I flipped him a card. “Thanks, Enrique. Can you do me a favor?”

He looked at the card and tossed it on the desk with all the junk. “Not if it will get me in trouble.”

“Would it get you in trouble if you called me if anybody goes inthat office?”

“I’ll call. Just don’t pay me anything.”

“If I happen to find some Perez Prado tapes, would you take them off my hands?”

He answered with a laugh and a wave of his hand.

I took the stairs back to the lobby, and from the lobby I went tothe street and grabbed a car home. The lack of a decent night’s sleep was beginning to drag me down. When I entered the foyer back at Degraw Street, I found a note on my monsterproof door:

YOU IS WARN. SEND TO YVETTE
.

There was the little skull and crossbones drawn at the bottom, like before. Also, of course, another love letter, which I added to my collection. I wondered again about having them translated—maybe Gustav would mention a meeting place and I could go over there and straighten him out—but I had a lot on my plate. First things first.

I rang Walter, only I got his machine. It wasn’t noon yet in Vegas, so he was probably still in bed.

That was about all the fun and games I could take for one day. I made an appointment with Delilah later, and for a nap before.

CHAPTER
TWENTY-THREE

My Heart, Yvette:

Enduring the test is worth it for a single chaste kiss from your butterfly lips. But the oaf must die. I will follow him and either trap him near his apartment or one of the other places I have seen him go. There was a confrontation and he has become an obstacle. And I lack confidence that my letters have felt the hands of my goddess. I will persevere. We will find eternity together. I must invest in a lint brush.

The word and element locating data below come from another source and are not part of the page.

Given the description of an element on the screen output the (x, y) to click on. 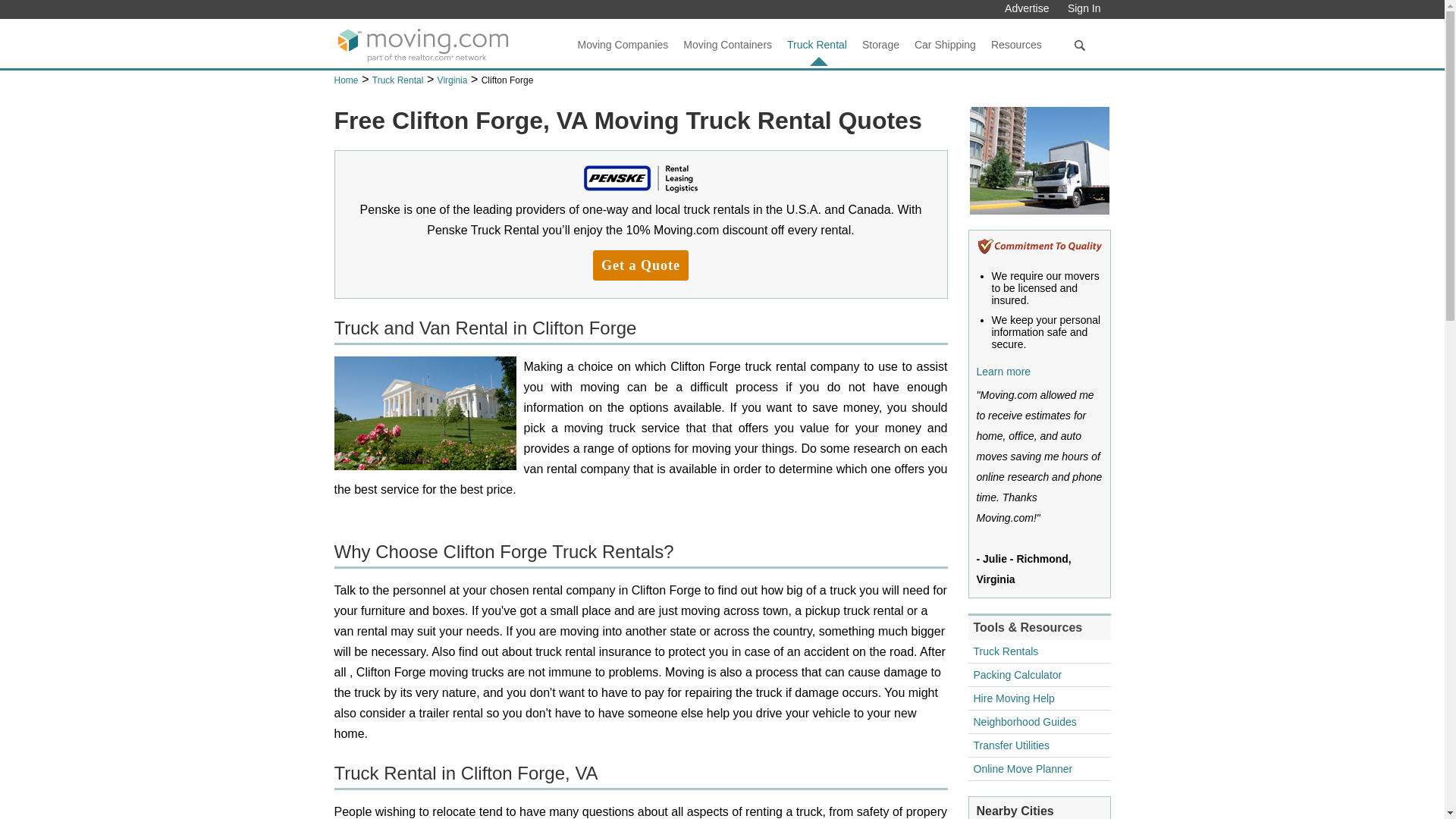
Moving Containers (726, 52)
Advertise (1027, 7)
Sign In (1088, 8)
Moving Companies (623, 52)
Given the description of an element on the screen output the (x, y) to click on. 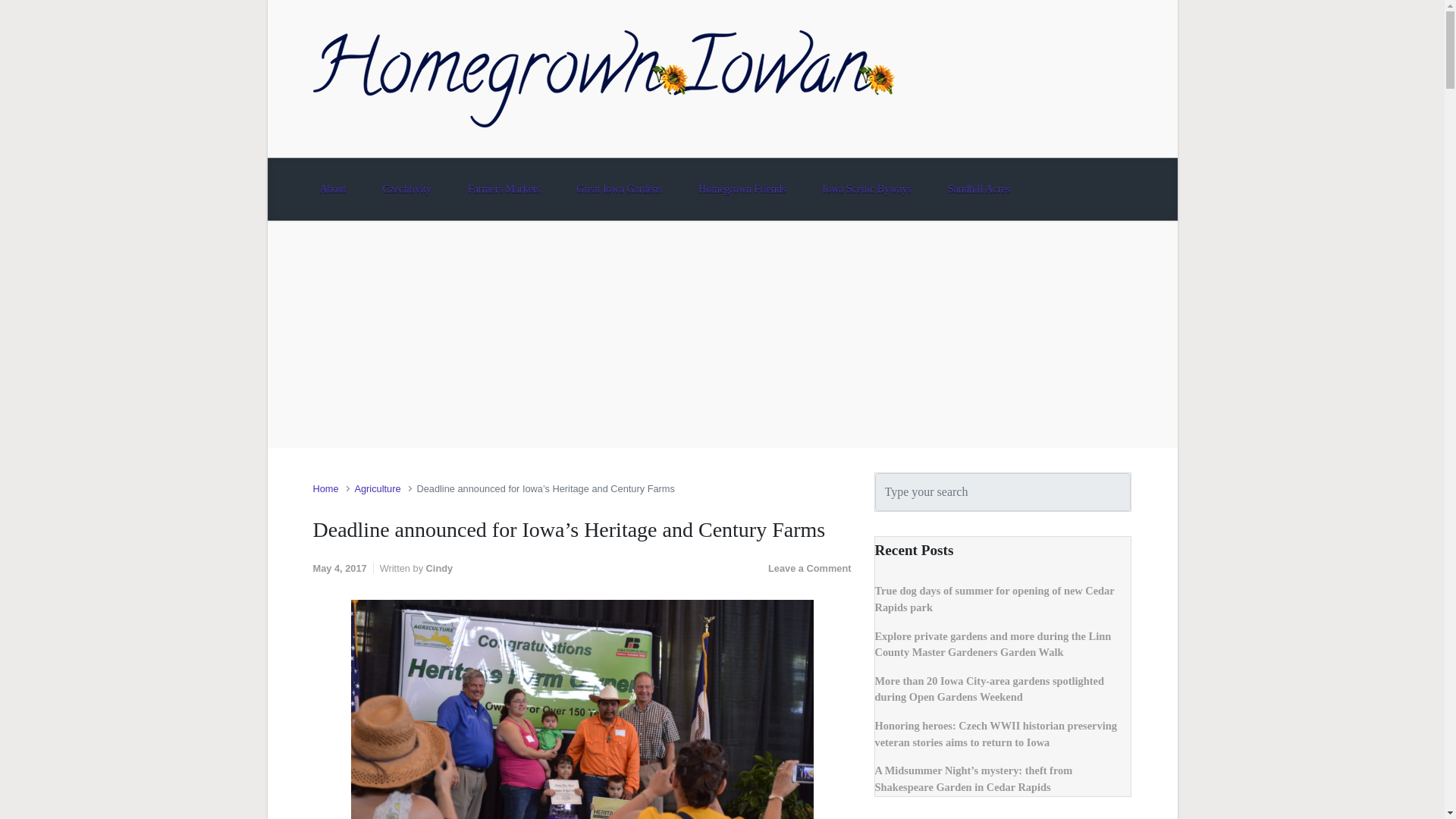
Cindy (439, 568)
True dog days of summer for opening of new Cedar Rapids park (995, 599)
Great Iowa Gardens (619, 188)
Skip to main content (17, 8)
Sandhill Acres (979, 188)
About (332, 188)
Agriculture (376, 488)
View all posts by Cindy (439, 568)
Leave a Comment (809, 568)
Iowa Scenic Byways (866, 188)
Agriculture (376, 488)
Homegrown Friends (741, 188)
Home (325, 488)
Given the description of an element on the screen output the (x, y) to click on. 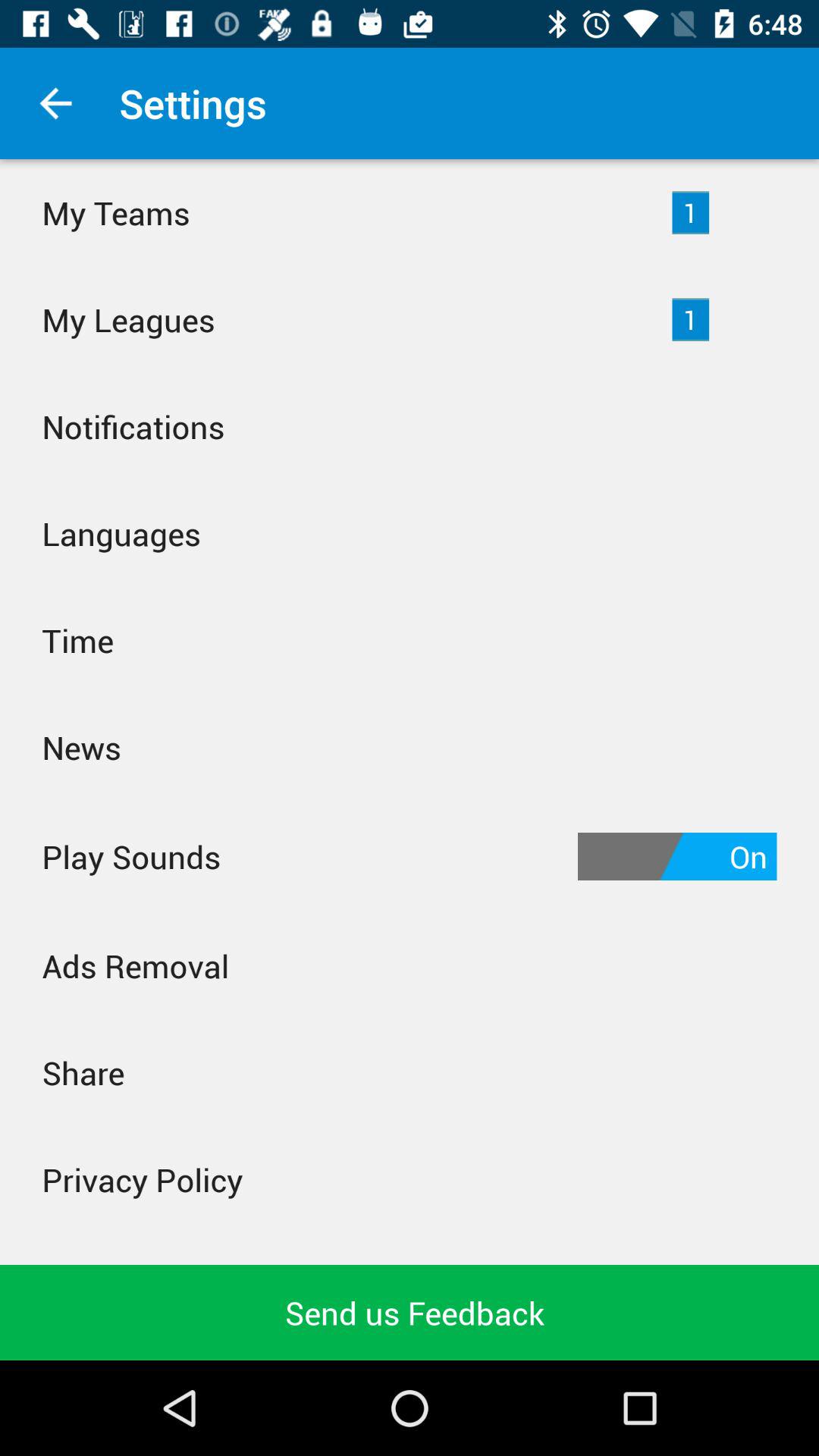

Ten thousand embraces, and a feather for a heart—

Gustav

CHAPTER
TWENTY-FOUR

I SLEPT MOST OF THE
afternoon, then showered, shaved, and dressed nice, like my old self. The punk shooter knew me now without the beard and suit, so why dress like I shopped at Goodwill? Just the same I went without the tie. Now that the beard was gone, my neck bunched up unless I went open-collar.

Rain was coming down outside in buckets, so I called a car service. Then another. Then another. When it rains, the car services can’t keep up with demand.

So I took my umbrella and I walked the ten thousand blocks to Zookville clutching a soggy religious pamphlet. I kid you not, it’s about a mile and a half away from my place, and as any city dweller knows, umbrellas keep you dry for a limited number of blocks.

Delilah opened the door. She says, “You look low on positive energy.”

So I says … well, I think I just growled. I’m not sure if I really said anything.

My suit hanging up to dry and my shoes by the door, Delilah had to work me over pretty good to get me to loosen up a little. Finally she realized only wine and talk would complete the job.